Ahora, Joaquín García ha terminado de grabar las parejas de canciones que conforman The Riverman (Pedro y el lobo Records), su nuevo álbum. Es música que lo desconcierta. En el estudio, por primera vez en su carrera, Joaquín les abrió espacios a sus músicos para que entraran en sus canciones y propusieran sonidos. A partir de ahí, en sesiones cercanas al jazz por su libertad de improvisación, poco a poco, entre posibles decorados sonoros, cada canción encontró la exacta —exactitud azarosa, envuelta en la incertidumbre— distribución de sus materiales.
Digamos que Joaquín García es el arquitecto y sus músicos los diseñadores de interiores; establece la ubicación de la puerta que da entrada y les indica a los otros instrumentos hacia dónde lleva la salida… pero muchas veces sus construcciones son atípicas y siniestras: una tumba, un jardín vertical, un calabozo, una buhardilla…

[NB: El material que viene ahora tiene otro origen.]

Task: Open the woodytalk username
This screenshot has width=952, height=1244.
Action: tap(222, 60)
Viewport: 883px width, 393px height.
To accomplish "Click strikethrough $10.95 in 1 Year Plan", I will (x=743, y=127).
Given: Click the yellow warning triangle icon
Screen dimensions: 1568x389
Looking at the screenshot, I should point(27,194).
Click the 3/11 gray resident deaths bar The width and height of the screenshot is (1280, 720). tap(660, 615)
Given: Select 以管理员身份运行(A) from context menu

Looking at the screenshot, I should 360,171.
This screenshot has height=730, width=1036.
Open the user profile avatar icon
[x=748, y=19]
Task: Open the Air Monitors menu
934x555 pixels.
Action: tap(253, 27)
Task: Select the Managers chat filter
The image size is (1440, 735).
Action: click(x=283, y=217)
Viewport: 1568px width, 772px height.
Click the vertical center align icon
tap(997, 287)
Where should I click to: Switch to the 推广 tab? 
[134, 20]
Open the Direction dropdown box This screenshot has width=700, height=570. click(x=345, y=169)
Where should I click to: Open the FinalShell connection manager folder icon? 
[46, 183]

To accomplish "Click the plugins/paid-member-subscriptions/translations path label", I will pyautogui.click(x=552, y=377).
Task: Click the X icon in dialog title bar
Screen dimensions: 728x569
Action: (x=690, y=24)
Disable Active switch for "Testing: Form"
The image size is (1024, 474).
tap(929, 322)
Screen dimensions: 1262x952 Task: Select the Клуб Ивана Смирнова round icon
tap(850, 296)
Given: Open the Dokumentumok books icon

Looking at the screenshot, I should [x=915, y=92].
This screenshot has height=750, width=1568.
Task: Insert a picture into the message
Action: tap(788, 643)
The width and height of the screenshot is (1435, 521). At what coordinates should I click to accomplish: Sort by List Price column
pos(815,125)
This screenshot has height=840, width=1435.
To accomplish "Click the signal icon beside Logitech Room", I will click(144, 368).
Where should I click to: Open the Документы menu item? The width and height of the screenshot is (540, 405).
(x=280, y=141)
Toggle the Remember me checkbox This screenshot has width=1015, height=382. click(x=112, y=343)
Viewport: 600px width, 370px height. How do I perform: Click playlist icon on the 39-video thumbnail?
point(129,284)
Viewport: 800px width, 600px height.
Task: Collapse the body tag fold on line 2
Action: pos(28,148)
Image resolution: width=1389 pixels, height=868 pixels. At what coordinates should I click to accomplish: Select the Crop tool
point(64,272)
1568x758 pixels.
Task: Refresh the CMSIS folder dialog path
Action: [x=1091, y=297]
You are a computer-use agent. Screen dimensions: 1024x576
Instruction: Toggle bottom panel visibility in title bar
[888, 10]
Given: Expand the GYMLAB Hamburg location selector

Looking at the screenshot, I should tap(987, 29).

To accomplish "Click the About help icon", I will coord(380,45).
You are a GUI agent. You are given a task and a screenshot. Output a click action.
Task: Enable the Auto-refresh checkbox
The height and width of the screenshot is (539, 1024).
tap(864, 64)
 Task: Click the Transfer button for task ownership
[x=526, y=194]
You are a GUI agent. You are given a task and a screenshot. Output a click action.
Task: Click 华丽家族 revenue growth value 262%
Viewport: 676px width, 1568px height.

En The Riverman, todos estos procedimientos parten de una idea común, sensual y extraña: música de antro bajo el agua. Entonces las búsquedas adquieren un sesgo ambiental e impresionista; transmitir sensaciones se convierte de pronto en su misión principal. E incluso la voz de Joaquín García —siempre tan apegada a la claridad del mensaje— por momentos abandona la letra para desempeñar una función decorativa: bellos ornamentos vocales —colores fúnebres atravesados por brillos súbitos— que suben y bajan vacíos de palabra a través de los panoramas.
La idea resulta divertida: juntar a una generación rota —los nacidos a partir de 1980— en una misma fiesta acuática. La confusión —el fondo— sigue ahí densa e inalterable; en cambio, los sonidos —la forma— han perdido la privada intimidad confesional del pasado para unir sus secretos a un himno (que también es un poco réquiem) construido a partir de varias voces confusas y desoladas, pero también alegres y cínicas, en donde caben distintas lecturas e inesperadas situaciones, como ocurre cuando adultos jóvenes —un poco hipsters, un poco fresas— se reúnen en los bares de la ciudad entre mesas de madera. Algunos bailan, otros se besan y hay quienes de pie ante la barra esperan en soledad gin, mezcal o cerveza.